#### WORK TO DO
Update the listing from its first line through the line containing "[x=47, y=631]", putting "bar chart" in place of "histogram" and leaving everything else as it is.

Element and text location data:
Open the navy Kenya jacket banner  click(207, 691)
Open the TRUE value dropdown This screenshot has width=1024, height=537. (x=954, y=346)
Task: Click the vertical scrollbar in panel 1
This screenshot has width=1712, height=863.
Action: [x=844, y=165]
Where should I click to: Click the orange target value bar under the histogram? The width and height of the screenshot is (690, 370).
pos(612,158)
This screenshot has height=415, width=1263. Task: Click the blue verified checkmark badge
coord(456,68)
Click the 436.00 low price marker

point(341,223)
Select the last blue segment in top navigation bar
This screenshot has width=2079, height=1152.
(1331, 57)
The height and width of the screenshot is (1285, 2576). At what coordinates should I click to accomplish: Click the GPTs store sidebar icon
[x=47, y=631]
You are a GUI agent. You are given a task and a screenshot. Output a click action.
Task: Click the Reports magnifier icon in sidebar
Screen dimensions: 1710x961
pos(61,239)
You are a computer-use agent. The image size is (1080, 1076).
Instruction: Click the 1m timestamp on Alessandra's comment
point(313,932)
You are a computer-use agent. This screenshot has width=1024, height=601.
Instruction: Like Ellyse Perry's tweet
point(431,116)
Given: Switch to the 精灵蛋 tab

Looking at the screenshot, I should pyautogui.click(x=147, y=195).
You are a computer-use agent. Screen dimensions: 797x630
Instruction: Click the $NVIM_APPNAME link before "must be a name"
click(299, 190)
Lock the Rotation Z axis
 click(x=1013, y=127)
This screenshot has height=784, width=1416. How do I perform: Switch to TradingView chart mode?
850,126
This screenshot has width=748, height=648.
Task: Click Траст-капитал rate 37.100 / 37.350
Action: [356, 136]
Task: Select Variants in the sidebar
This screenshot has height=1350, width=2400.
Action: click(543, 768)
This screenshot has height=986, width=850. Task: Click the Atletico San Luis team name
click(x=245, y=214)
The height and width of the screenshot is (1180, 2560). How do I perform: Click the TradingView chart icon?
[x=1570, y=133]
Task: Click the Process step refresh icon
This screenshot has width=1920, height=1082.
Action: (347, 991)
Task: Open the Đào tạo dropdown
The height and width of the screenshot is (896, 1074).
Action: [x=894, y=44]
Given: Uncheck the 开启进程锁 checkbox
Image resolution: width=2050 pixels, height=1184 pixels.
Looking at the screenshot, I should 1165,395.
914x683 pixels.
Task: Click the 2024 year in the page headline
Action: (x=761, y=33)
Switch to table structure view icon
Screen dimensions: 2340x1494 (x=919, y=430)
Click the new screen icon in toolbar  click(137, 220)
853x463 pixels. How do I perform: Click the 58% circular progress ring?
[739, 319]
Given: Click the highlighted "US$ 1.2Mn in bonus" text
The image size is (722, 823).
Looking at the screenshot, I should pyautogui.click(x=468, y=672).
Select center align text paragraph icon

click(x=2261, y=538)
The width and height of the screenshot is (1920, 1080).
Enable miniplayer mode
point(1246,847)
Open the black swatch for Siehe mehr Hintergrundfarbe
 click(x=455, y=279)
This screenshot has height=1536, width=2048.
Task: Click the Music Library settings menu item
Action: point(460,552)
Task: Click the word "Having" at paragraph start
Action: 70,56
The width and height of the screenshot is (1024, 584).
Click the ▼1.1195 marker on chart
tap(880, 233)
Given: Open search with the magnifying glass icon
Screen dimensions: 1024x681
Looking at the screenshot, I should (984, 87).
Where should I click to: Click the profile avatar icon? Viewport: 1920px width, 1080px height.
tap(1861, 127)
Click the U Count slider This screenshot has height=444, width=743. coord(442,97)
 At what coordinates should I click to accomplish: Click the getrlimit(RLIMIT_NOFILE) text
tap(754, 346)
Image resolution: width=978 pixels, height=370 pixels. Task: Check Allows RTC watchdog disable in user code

#### CORRECT RESPONSE
Open the navy Kenya jacket banner  click(207, 691)
Open the TRUE value dropdown This screenshot has width=1024, height=537. (x=954, y=346)
Task: Click the vertical scrollbar in panel 1
This screenshot has width=1712, height=863.
Action: [x=844, y=165]
Where should I click to: Click the orange target value bar under the bar chart? The width and height of the screenshot is (690, 370).
pos(612,158)
This screenshot has height=415, width=1263. Task: Click the blue verified checkmark badge
coord(456,68)
Click the 436.00 low price marker

point(341,223)
Select the last blue segment in top navigation bar
This screenshot has width=2079, height=1152.
(1331, 57)
The height and width of the screenshot is (1285, 2576). At what coordinates should I click to accomplish: Click the GPTs store sidebar icon
[x=47, y=631]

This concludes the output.